Stored items >>
● ● ● ● ●
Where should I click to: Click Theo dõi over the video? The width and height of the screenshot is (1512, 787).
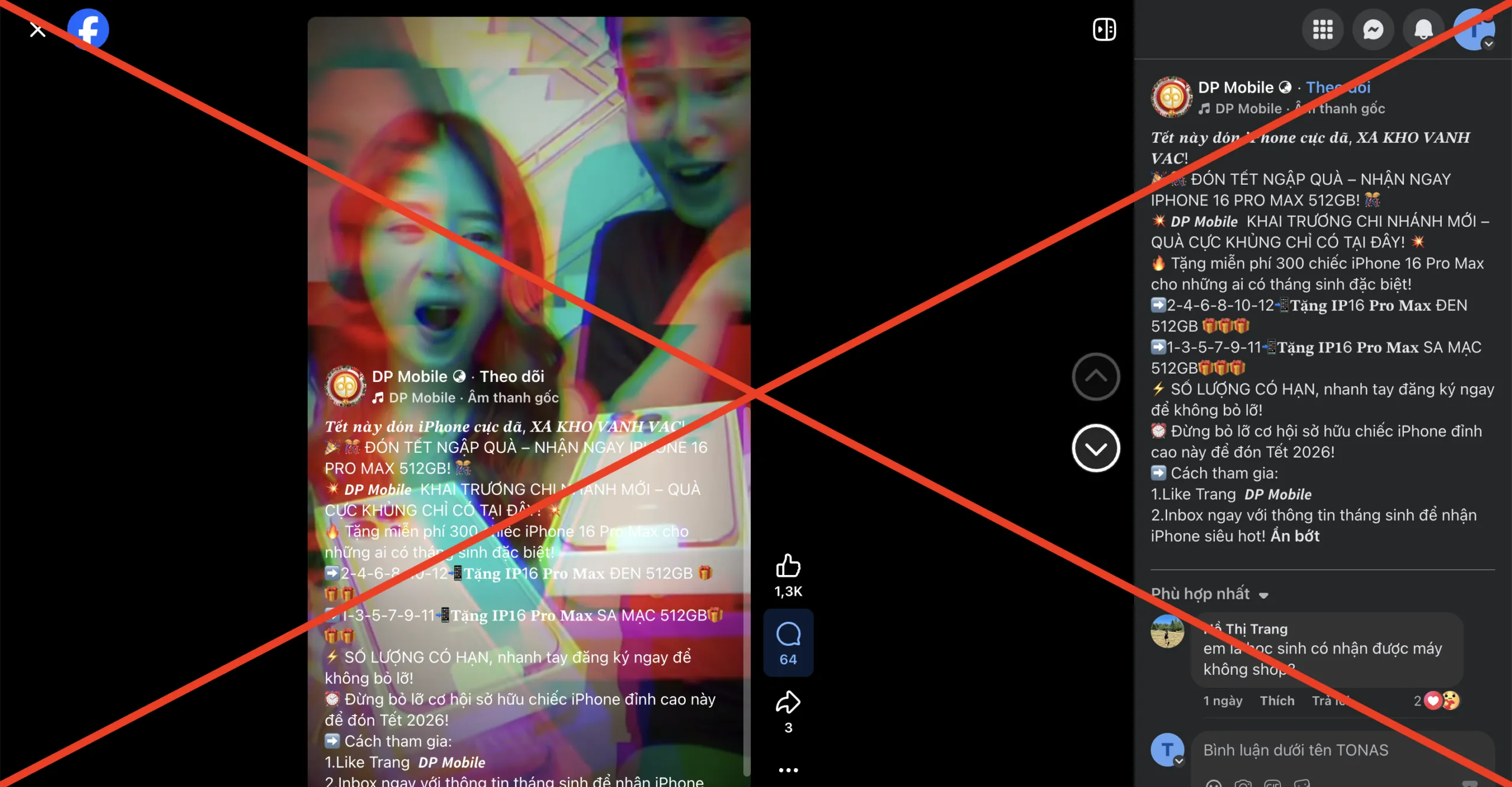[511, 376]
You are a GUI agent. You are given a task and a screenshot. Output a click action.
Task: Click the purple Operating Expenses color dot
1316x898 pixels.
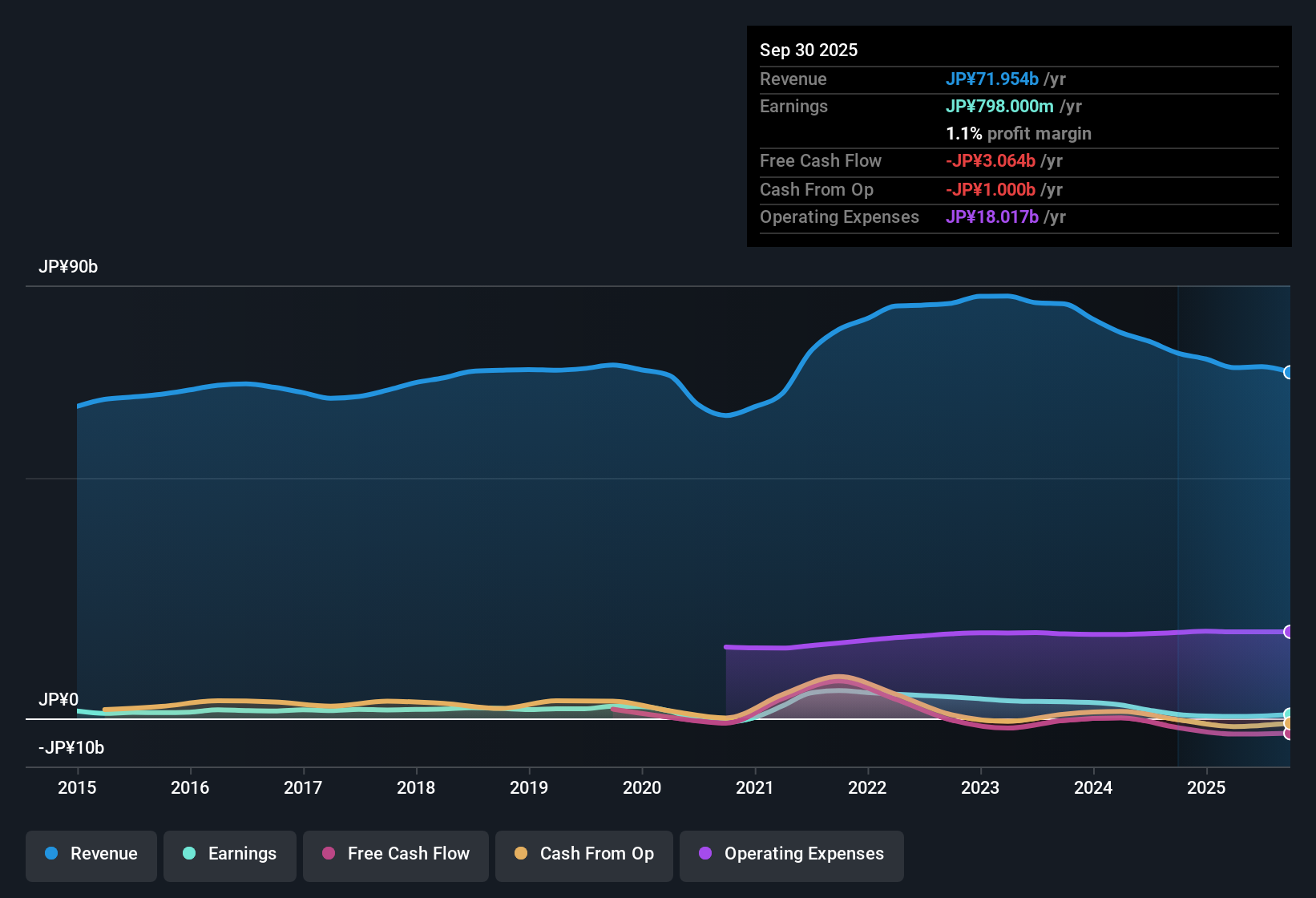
● ● ● ● ●
What the exercise asks >> Make a word-for-word copy of the entries, without any pictures.

Answer below >>
Where should I click to: Click Theo dõi over the video? The width and height of the screenshot is (1512, 787).
[511, 376]
You are a GUI agent. You are given a task and a screenshot. Output a click action.
Task: Click the purple Operating Expenses color dot
1316x898 pixels.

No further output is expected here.